Only the lines below between the ones containing "936x1086 pixels. Task: Click" and "Task: Select the red date number 1", inclusive, are to be reproduced, each exactly as it stands.
** Opening Supplied records block **
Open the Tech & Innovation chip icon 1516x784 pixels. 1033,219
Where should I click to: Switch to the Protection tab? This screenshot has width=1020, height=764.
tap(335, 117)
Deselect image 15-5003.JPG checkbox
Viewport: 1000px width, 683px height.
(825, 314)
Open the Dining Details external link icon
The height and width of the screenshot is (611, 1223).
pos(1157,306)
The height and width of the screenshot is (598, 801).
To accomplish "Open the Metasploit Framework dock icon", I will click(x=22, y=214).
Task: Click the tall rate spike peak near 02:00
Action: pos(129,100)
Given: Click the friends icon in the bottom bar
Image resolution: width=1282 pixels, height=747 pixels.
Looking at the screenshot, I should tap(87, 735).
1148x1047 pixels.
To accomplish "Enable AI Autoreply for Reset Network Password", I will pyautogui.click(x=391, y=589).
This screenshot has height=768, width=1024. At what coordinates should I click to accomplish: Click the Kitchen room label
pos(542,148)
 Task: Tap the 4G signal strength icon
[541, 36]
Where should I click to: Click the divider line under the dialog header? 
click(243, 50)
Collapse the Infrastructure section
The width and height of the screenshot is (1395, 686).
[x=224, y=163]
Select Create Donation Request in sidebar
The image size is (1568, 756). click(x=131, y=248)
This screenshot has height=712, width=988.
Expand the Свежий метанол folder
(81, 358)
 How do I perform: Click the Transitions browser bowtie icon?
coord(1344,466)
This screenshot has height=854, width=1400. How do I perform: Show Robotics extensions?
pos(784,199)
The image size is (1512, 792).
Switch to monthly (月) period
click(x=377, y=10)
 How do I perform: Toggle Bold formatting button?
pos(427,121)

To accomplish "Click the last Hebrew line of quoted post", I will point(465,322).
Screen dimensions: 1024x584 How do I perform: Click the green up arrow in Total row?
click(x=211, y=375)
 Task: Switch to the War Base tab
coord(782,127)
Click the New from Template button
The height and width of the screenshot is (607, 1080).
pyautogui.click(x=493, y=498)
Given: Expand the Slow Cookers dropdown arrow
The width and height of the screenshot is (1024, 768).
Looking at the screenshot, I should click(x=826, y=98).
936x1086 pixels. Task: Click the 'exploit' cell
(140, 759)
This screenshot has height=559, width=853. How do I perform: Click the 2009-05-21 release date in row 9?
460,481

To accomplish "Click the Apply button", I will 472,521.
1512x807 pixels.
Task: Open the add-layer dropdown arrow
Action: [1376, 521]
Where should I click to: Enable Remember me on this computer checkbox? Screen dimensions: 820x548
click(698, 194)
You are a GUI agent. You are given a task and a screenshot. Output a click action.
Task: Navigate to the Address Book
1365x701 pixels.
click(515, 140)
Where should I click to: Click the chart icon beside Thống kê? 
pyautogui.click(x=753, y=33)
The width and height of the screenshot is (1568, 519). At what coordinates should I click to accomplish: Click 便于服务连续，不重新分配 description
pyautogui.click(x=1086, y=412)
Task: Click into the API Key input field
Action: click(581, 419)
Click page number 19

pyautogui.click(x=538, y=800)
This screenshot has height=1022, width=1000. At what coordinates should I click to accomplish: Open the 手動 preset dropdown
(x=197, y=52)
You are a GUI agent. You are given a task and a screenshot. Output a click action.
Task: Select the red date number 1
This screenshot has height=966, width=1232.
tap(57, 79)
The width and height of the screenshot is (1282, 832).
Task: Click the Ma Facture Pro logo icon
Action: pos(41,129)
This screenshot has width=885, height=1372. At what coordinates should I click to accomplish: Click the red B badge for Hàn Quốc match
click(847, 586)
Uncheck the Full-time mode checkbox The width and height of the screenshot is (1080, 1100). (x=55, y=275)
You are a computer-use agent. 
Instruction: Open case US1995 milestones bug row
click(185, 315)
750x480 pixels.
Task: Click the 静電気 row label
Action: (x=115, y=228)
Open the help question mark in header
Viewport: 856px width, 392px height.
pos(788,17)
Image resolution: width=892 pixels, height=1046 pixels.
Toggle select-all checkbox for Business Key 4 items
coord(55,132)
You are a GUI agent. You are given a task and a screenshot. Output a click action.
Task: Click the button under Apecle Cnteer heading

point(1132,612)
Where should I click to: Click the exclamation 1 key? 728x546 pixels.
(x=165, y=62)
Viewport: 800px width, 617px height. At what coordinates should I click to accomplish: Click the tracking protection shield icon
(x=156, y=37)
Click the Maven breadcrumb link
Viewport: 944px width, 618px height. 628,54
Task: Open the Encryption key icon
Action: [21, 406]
** Closing Supplied records block **
◆ Task response
936x1086 pixels. Task: Click the 'exploit' cell
(140, 759)
This screenshot has height=559, width=853. How do I perform: Click the 2009-05-21 release date in row 9?
460,481

To accomplish "Click the Apply button", I will 472,521.
1512x807 pixels.
Task: Open the add-layer dropdown arrow
Action: [1376, 521]
Where should I click to: Enable Remember me on this computer checkbox? Screen dimensions: 820x548
click(698, 194)
You are a GUI agent. You are given a task and a screenshot. Output a click action.
Task: Navigate to the Address Book
1365x701 pixels.
click(515, 140)
Where should I click to: Click the chart icon beside Thống kê? 
pyautogui.click(x=753, y=33)
The width and height of the screenshot is (1568, 519). At what coordinates should I click to accomplish: Click 便于服务连续，不重新分配 description
pyautogui.click(x=1086, y=412)
Task: Click into the API Key input field
Action: click(581, 419)
Click page number 19

pyautogui.click(x=538, y=800)
This screenshot has height=1022, width=1000. At what coordinates should I click to accomplish: Open the 手動 preset dropdown
(x=197, y=52)
You are a GUI agent. You are given a task and a screenshot. Output a click action.
Task: Select the red date number 1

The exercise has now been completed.